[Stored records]
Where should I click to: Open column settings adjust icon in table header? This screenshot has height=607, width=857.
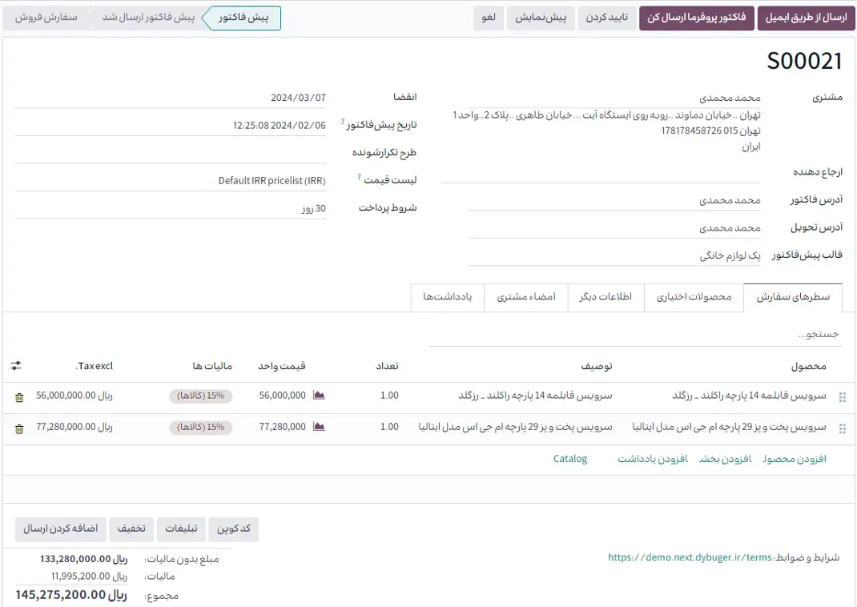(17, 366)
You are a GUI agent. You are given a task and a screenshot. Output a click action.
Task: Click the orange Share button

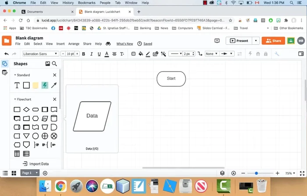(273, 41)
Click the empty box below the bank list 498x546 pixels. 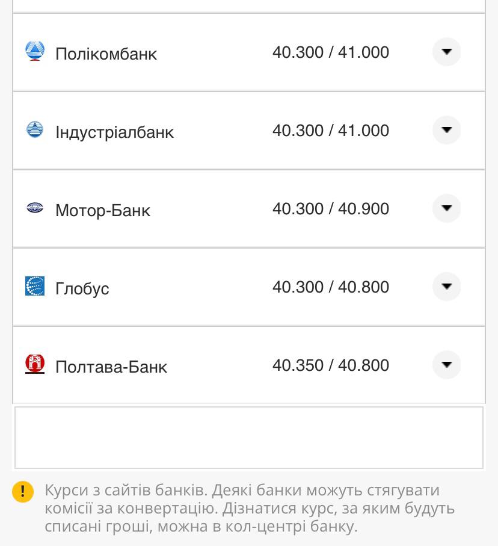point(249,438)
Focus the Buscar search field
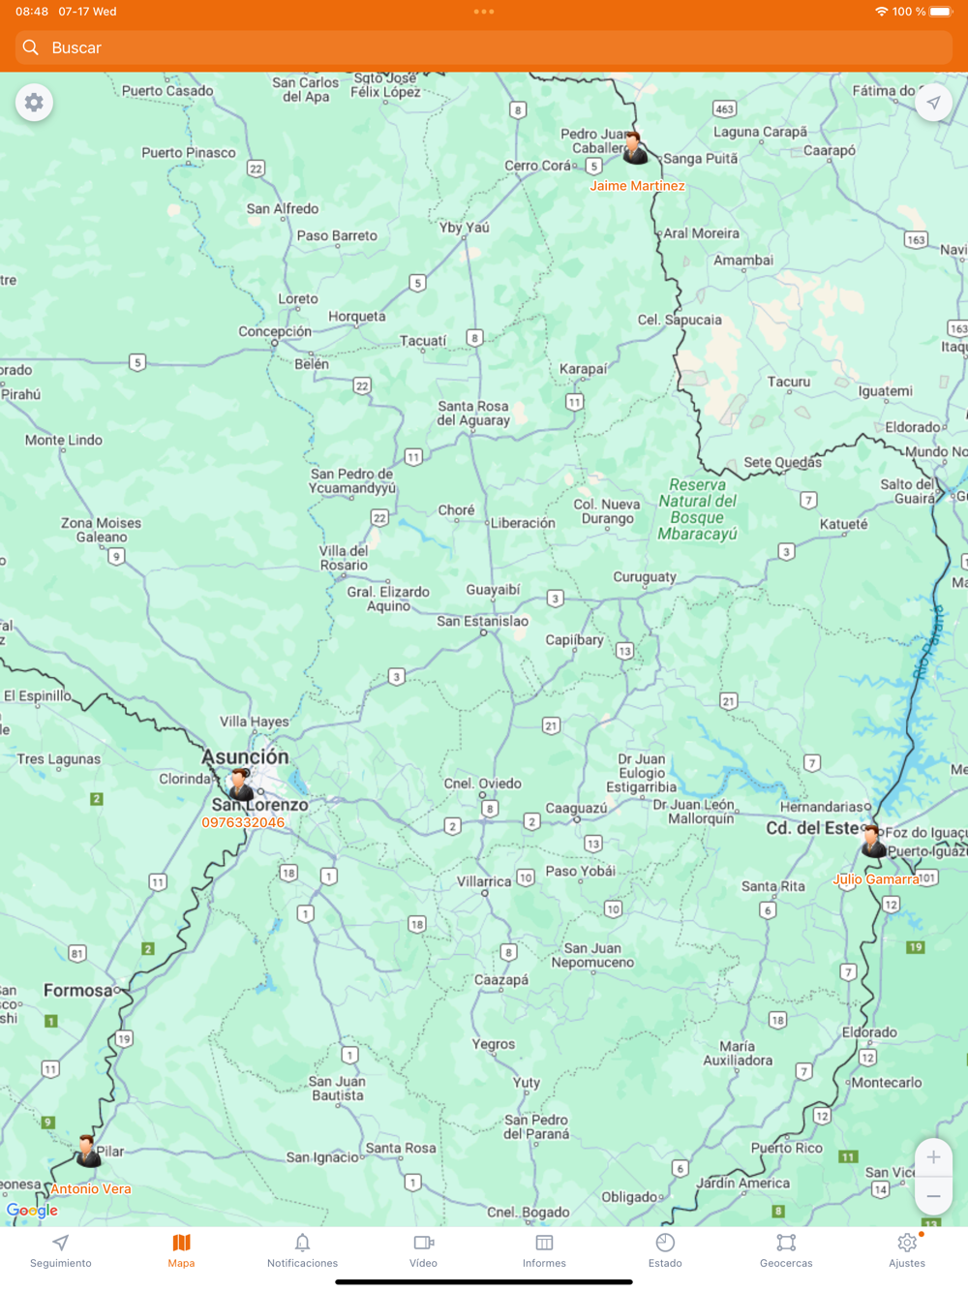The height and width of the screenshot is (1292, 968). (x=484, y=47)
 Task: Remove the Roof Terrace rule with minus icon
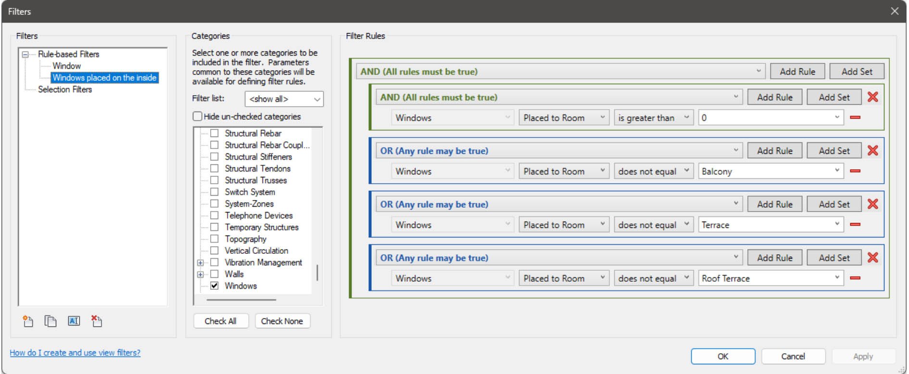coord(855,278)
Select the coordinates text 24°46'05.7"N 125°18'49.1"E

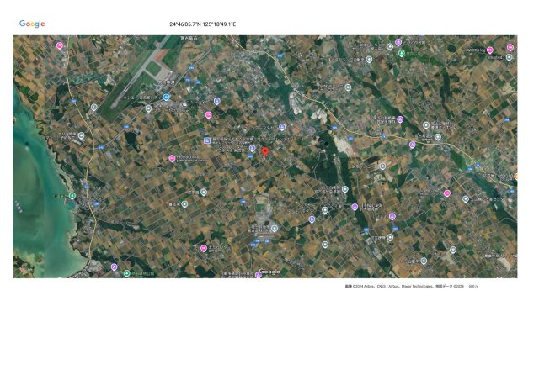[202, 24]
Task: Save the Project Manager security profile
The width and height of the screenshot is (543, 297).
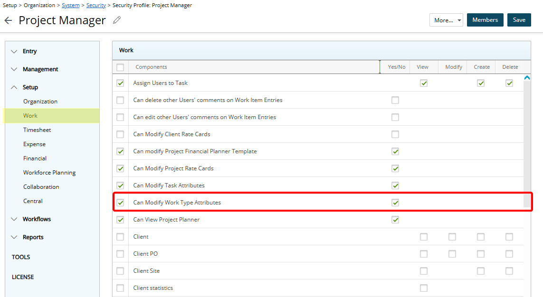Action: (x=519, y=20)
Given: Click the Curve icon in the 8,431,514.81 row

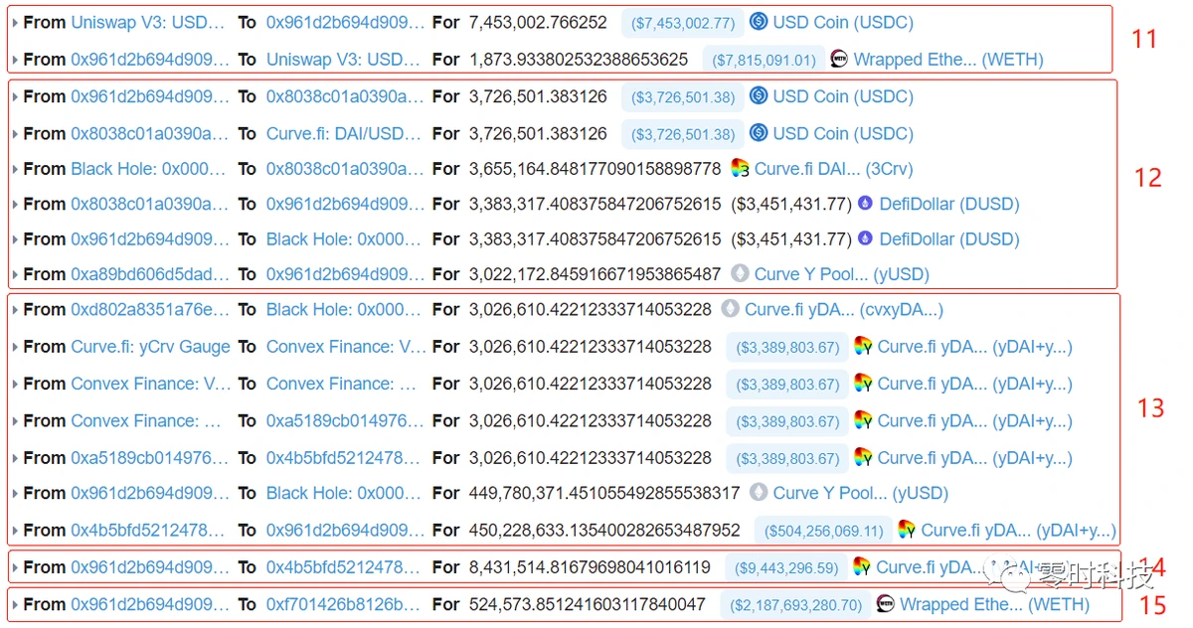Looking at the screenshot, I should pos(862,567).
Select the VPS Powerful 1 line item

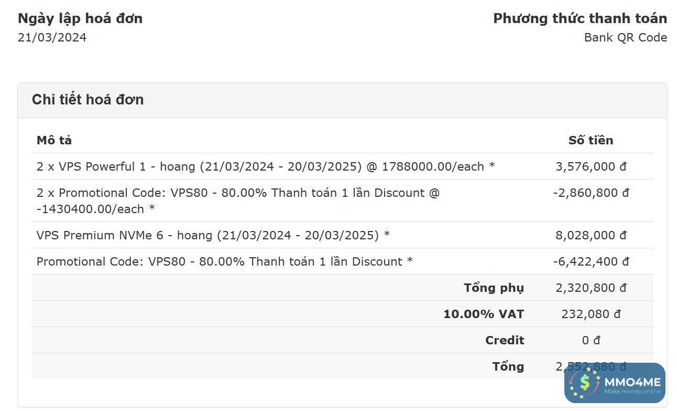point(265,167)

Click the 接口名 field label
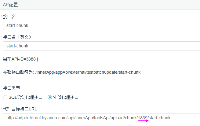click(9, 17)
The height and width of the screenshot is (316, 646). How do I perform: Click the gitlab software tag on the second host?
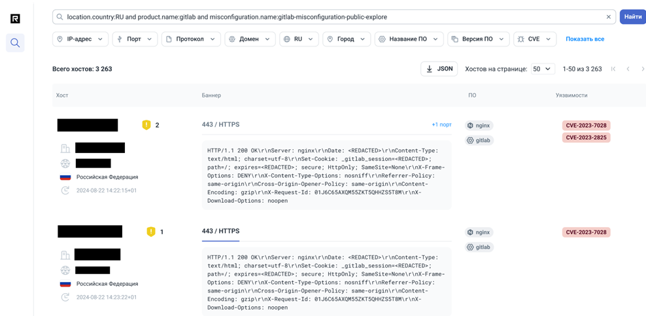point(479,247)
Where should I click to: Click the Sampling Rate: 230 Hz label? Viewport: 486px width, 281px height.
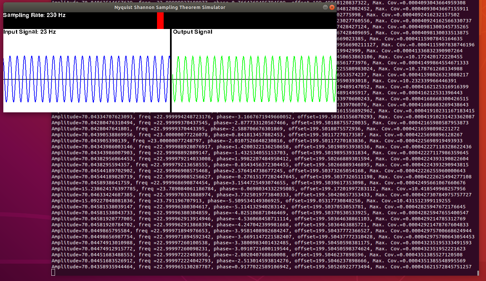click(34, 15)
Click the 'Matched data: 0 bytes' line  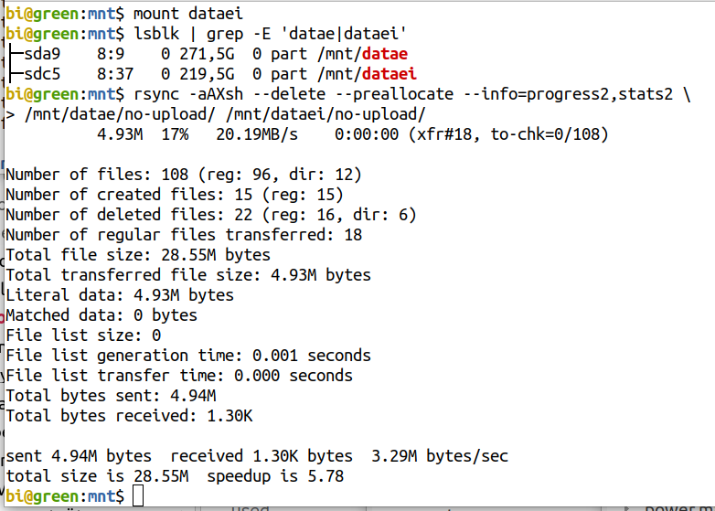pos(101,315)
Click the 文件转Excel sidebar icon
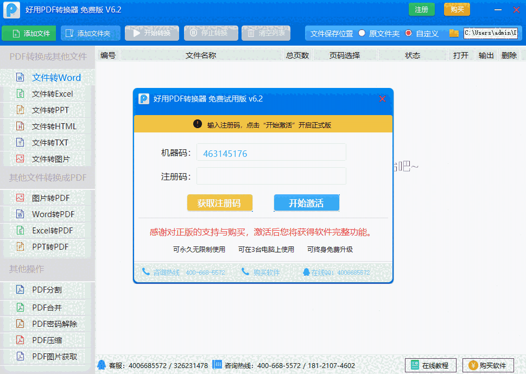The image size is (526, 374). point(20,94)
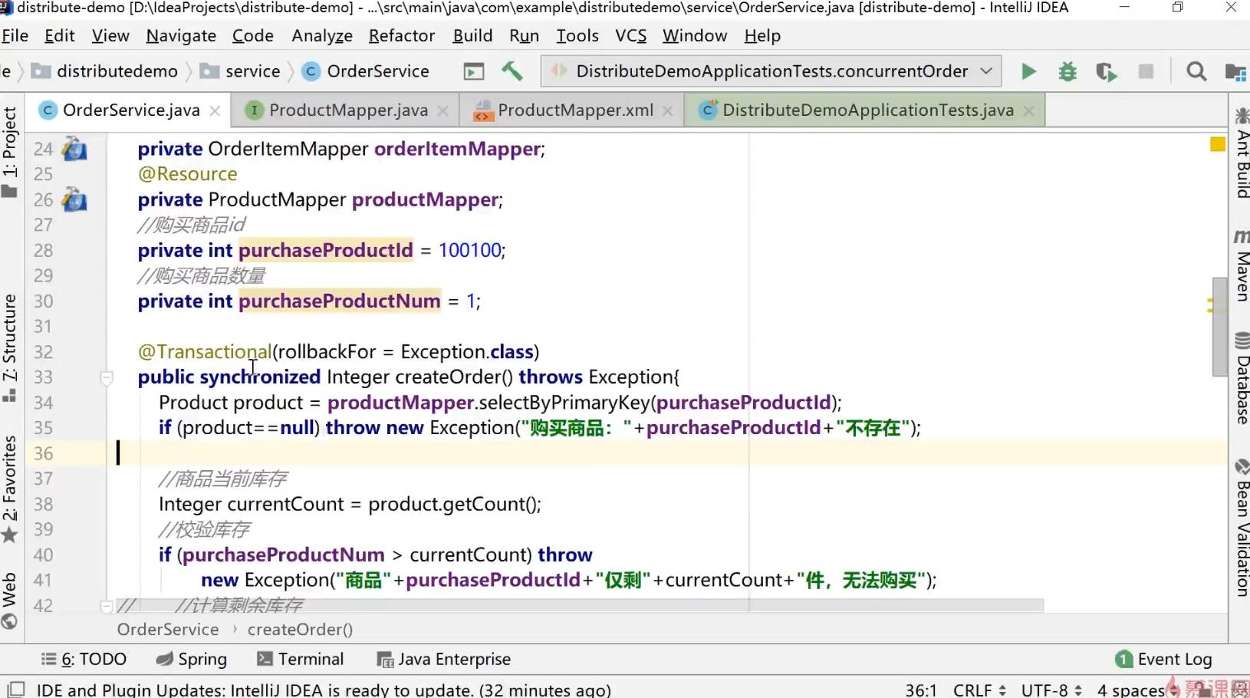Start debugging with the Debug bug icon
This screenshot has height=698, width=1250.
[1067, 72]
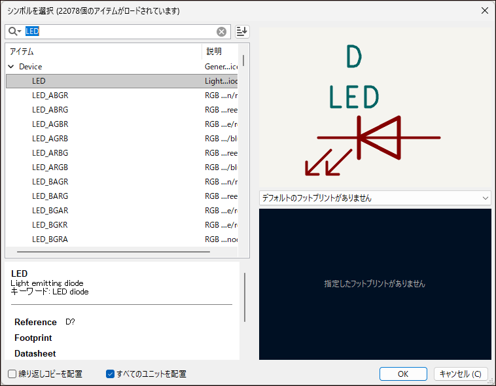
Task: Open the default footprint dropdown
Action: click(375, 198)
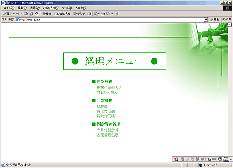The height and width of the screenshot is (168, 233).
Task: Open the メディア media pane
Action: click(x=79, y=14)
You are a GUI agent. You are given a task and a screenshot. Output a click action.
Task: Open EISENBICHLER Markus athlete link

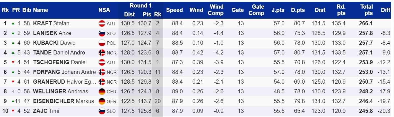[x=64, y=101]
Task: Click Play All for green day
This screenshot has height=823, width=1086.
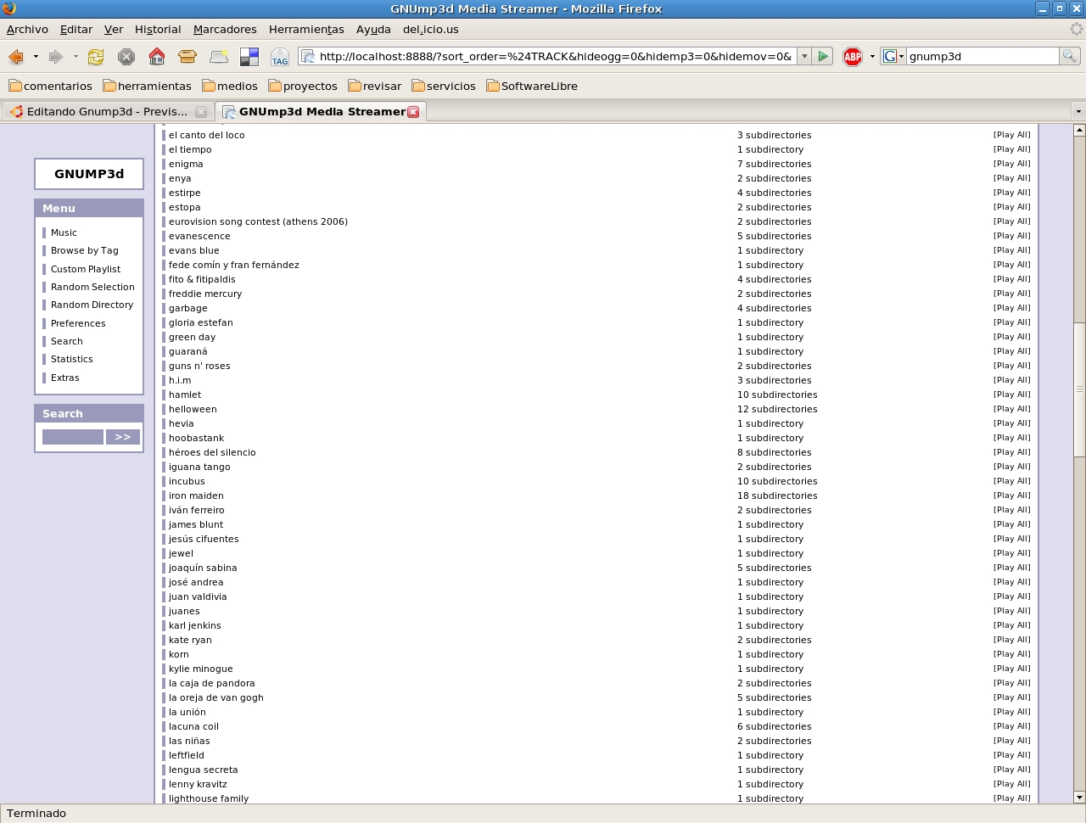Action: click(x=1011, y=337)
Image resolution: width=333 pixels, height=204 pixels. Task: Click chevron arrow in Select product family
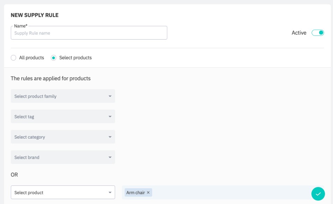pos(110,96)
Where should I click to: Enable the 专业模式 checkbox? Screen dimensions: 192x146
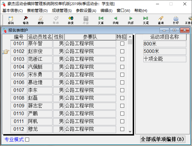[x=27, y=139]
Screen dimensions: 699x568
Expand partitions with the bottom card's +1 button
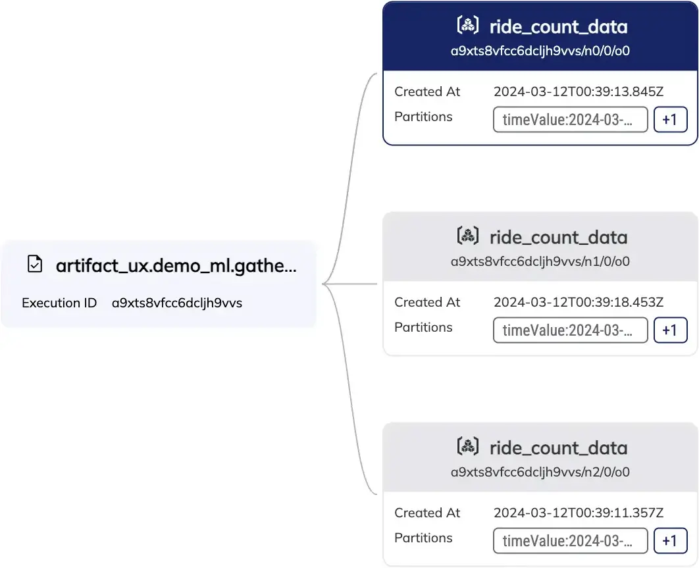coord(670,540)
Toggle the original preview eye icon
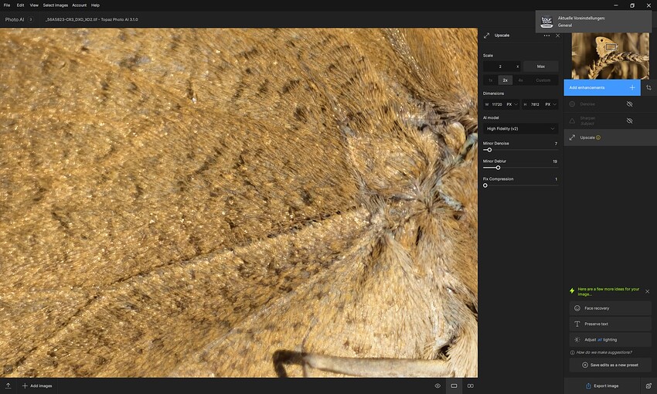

What this task involves ::
Your answer must consist only of the lines from the one containing "Task: Click Play All for green day" through the end of the entries, restated word for word, with no pictures.

Result of the task ::
Task: Click Play All for green day
This screenshot has height=823, width=1086.
Action: click(x=1011, y=337)
Image resolution: width=333 pixels, height=204 pixels. Task: Click chevron arrow in Select product family
pos(110,96)
Where should I click to: Enable the 专业模式 checkbox? Screen dimensions: 192x146
[x=27, y=139]
Screen dimensions: 699x568
Expand partitions with the bottom card's +1 button
coord(670,540)
Toggle the original preview eye icon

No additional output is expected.